Judging by the only metric that matters, though he's come an inestimably long way from the "Clueless" moniker, he's an even longer way from wearing the "greatest" crown either. As noted at the outset of this jaunt through All Things Yankee, "where a team finishes in the division doesn't really matter any more, thanks to the advent of the Wild Card; all that matters is winning the ultimate title."

So by that sole criterion, your top five Yankee managers of all time:

1. Casey Stengel (10 pennants, seven championships)
2. Joe McCarthy (eight pennants, seven championships)
3. Joe Torre (six pennants, four championships)
4. Miller Huggins (six pennants, three championships)
5. Ralph Houk (three pennants, two championships)

Notes: Like Houk, Billy Martin managed during three Yankee pennant-winning seasons and won two World Series, but in the '78 title season, he shared managerial duties with Dick Howser and Bob Lemon; Martin guided the Yankees to a 52-42 mark that year, while Lemon's turn at the helm yielded a remarkable 48-20 (.706) mark that erased a huge Red Sox advantage and led to what New Englanders fondly recall as the Bucky Bleeping Dent game.
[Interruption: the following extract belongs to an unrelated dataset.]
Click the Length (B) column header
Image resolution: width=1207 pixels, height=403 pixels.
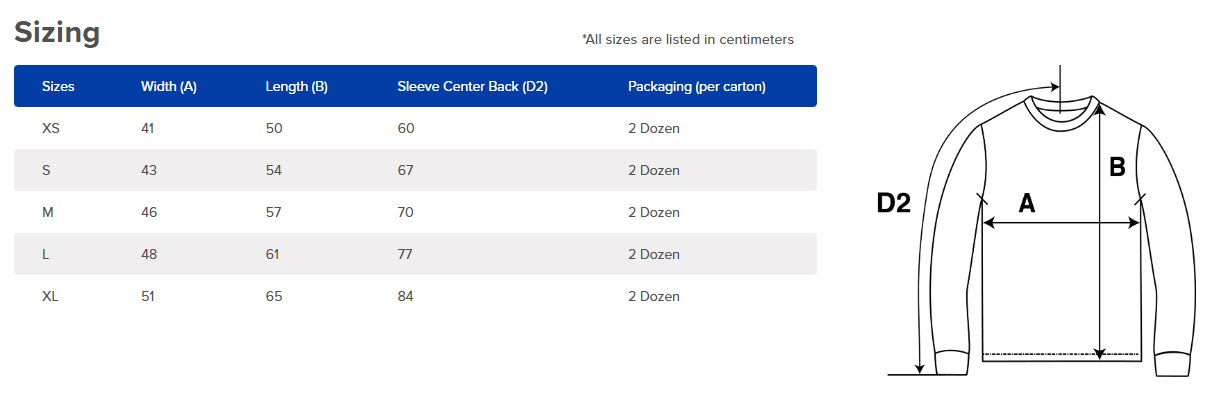point(296,86)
So Houk edges out Martin for our top five list, meaning the only two men to have managed both the Yankees and Red Sox, Houk and McCarthy, won titles in NYC ... and didn't in Beantown.

2005 AL East Managers
True, it hardly seems fair to hold Torre's current peers to the Stengel/McCarthy/Huggins standards, but that's the metric we're using. Since everyone on the below list plays by the same rules, unlike the above historical list, we'll add in division titles.

1. Joe Torre (nine division titles, six pennants, four championships)
2. Lou Piniella (four division titles, one pennant, one championship)
3. Terry Francona (zero division titles, one pennant, one championship)
4. Lee Mazzilli (entering second full season)
5. John Gibbons (entering first full season)
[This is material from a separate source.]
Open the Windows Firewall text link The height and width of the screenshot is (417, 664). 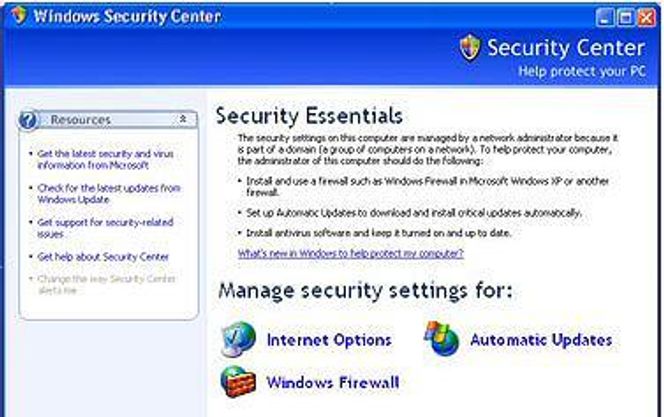click(333, 383)
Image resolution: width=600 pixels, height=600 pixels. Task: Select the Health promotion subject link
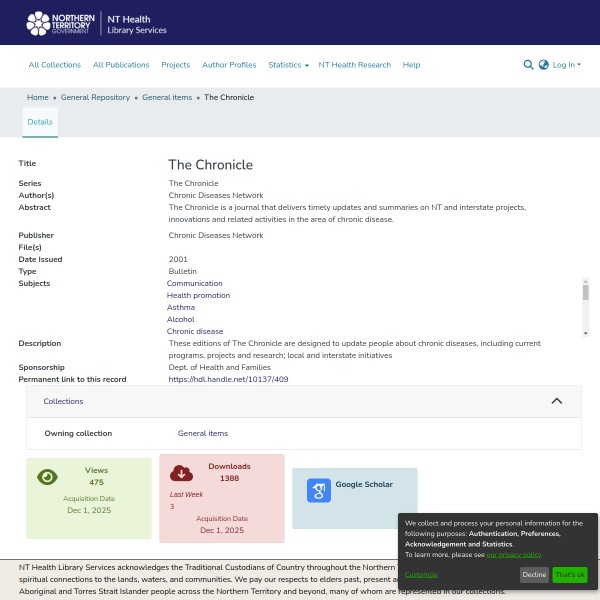click(x=198, y=295)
Notes: Mazzilli and Gibbons each earned a World Series ring as a player -- as teammates in bit roles on the '86 Mets team that ruined Bill Buckner's life. Piniella won one of his division titles and his (so far) sole managerial ring with the 1990 Reds. Torre won one of his divisional titles with the unlikely 1982 NL West champion Braves.

ALL RIGHT ALREADY. WHAT'S GONNA HAPPEN?
Here's a quick recap of where the 2005 Yankees stand, position by positions, as individuals and units, against their own franchise's historical benchmarks and against their 2005 divisional compatriots:

C: #3 all-time NYY, #1 '05 AL East
1B: #5, #2
2B: NR, #5
3B: #2, #1
SS: #1, #2
LF: #4, #2
CF: #3, #3
RF: NR, #1
DH: NR, #2
SP**: #2, #2
RP**: #1, #2
Bench**: #6, #4
MGR: #3, #1

**Ranked only against '27, '39, '61, '78 and '98 teams

The only two things that could keep the Yankees from walking to still another AL East crown in 2005 are: (1) if the razor-thin edges the Red Sox have in the rotation and the bullpen widen at all; and (2) injuries, injuries, injuries. The Yankee depth is, well, shallow, so a few key injuries to a team that ranks first or second in its division at all but one of the 10 everyday positions -- and has a potential Hall of Famer in that tenth slot -- would (no pun intended) hurt enormously. The starting pitching options no longer run deep, either, and the minor league system has been decimated, making the likelihood of a July trade for Ted Lilly or Sidney Ponson extremely remote.

All that said, Yanks win the East at 102-60 (bettering their eventual Pythagorean performance by seven full games) and defeat your 2005 Wild Card NL Champion Cincinnati Reds to take home World Series #28.